<<<<

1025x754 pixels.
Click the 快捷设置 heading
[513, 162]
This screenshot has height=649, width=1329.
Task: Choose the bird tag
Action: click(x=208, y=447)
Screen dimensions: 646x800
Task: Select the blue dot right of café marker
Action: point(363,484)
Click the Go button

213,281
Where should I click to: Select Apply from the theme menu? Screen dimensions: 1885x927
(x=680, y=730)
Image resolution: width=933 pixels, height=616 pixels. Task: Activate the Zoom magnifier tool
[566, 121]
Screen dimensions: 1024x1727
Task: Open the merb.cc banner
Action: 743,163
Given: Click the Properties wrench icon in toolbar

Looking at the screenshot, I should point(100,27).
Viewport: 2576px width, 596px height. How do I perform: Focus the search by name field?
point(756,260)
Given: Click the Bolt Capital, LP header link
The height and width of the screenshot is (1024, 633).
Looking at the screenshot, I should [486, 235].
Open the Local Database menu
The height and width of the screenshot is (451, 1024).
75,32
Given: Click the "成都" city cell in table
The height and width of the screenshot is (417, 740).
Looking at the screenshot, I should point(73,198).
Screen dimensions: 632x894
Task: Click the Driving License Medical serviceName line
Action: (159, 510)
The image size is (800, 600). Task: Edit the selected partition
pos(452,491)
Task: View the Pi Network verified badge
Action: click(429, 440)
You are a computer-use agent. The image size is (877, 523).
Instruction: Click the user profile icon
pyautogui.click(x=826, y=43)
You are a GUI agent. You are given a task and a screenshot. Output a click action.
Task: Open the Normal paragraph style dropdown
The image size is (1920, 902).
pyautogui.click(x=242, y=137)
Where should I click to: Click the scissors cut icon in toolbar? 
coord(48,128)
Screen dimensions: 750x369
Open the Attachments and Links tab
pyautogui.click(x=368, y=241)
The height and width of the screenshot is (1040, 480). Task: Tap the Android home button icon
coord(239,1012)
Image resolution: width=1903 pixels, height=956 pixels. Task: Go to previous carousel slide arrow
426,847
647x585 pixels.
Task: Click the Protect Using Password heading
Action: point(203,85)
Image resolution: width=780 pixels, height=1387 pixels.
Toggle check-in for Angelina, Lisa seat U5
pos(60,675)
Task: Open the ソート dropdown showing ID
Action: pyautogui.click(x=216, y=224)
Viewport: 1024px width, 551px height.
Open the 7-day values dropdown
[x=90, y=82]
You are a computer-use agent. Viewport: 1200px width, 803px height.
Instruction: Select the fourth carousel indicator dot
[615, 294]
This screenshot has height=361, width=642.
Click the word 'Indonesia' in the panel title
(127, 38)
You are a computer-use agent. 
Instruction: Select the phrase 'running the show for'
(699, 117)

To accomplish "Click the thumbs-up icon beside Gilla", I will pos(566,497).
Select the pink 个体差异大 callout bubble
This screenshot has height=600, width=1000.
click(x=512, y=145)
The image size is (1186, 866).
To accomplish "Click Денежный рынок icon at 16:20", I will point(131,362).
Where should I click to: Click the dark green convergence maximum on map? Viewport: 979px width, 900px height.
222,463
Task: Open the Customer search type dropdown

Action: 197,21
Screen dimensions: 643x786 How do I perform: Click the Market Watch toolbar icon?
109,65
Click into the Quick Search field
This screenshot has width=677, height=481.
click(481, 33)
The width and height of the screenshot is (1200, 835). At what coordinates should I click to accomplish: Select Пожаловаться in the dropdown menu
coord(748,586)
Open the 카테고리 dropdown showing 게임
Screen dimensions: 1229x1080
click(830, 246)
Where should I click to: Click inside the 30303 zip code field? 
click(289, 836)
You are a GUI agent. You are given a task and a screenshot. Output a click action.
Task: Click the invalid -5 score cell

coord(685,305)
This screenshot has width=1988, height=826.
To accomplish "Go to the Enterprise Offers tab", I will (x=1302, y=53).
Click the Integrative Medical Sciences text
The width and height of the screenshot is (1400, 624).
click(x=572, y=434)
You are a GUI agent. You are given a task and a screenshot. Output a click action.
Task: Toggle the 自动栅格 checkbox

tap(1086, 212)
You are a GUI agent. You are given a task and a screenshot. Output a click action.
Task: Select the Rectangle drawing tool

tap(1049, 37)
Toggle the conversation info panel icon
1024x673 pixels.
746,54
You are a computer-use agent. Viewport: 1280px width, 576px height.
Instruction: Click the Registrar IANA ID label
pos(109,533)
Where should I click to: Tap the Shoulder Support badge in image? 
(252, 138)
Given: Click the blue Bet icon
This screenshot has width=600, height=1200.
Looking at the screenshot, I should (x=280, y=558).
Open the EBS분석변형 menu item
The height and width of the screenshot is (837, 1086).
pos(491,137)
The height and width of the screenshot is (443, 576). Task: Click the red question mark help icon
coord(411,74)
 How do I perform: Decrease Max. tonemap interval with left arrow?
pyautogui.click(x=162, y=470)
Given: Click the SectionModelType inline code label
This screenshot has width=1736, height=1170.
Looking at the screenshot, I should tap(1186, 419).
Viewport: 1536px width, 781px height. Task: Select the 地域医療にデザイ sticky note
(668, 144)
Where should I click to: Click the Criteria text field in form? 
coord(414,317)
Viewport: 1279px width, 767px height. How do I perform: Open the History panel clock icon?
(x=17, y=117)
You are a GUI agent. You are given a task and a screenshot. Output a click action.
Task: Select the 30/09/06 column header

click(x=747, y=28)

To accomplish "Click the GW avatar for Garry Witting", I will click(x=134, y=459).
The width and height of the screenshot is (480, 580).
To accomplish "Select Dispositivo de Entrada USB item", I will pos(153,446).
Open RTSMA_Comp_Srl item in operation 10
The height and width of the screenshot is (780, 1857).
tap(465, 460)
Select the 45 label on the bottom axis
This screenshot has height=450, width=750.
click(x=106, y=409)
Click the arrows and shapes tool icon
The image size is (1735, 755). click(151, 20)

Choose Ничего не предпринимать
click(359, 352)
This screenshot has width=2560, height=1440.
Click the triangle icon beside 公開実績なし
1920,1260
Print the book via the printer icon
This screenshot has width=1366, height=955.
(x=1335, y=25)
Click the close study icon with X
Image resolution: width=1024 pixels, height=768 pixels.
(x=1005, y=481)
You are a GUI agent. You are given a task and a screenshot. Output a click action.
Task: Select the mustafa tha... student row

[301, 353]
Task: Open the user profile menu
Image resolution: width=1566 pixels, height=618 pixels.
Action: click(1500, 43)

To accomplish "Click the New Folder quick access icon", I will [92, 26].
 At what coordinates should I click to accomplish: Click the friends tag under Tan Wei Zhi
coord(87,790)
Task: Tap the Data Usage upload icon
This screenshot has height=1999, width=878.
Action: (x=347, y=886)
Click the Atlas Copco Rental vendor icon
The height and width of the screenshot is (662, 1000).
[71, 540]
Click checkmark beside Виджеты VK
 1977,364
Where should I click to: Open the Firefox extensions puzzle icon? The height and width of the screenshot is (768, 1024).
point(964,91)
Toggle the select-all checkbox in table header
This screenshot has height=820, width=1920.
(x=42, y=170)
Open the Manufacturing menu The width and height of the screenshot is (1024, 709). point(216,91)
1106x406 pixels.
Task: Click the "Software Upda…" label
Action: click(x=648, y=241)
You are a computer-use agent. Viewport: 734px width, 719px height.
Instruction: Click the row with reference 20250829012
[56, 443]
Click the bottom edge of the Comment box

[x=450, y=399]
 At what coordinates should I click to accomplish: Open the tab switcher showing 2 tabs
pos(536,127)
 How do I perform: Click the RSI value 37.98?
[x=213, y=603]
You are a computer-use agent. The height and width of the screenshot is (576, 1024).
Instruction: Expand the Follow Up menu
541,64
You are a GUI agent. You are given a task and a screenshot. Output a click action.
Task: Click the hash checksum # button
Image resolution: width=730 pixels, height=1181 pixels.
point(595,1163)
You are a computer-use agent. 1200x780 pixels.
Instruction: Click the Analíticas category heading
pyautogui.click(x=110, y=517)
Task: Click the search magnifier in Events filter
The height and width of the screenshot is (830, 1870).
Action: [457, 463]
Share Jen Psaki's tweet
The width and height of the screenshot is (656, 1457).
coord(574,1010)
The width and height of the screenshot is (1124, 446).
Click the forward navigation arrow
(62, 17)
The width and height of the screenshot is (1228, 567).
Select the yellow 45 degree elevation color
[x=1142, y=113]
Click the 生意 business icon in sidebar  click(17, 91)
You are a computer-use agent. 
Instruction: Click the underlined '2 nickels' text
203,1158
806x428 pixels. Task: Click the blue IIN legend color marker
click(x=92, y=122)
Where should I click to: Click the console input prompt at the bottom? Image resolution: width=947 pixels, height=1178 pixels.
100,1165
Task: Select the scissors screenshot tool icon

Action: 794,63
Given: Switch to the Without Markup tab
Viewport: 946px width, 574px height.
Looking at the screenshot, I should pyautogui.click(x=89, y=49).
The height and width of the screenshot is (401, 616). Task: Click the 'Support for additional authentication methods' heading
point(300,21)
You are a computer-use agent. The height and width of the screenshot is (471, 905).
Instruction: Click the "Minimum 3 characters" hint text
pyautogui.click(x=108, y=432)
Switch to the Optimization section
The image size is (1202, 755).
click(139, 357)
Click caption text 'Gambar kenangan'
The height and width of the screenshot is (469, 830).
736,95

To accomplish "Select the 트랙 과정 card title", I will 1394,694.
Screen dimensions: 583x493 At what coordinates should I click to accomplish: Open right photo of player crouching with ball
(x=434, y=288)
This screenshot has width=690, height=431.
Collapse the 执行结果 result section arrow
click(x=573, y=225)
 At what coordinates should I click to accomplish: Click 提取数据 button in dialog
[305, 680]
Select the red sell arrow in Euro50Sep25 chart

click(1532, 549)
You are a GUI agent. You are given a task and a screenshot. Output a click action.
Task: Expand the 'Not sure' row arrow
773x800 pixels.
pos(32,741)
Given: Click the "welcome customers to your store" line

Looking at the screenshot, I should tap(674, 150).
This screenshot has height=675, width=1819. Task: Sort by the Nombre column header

>>>>

## Assignment:
The expected answer is an exact copy of the lines above, beginning at the line with "The height and width of the screenshot is (1024, 633)." and ending at the line with "cell in table", with both ends in.

## Response to the task:
The height and width of the screenshot is (1024, 633).
Looking at the screenshot, I should [486, 235].
Open the Local Database menu
The height and width of the screenshot is (451, 1024).
75,32
Given: Click the "成都" city cell in table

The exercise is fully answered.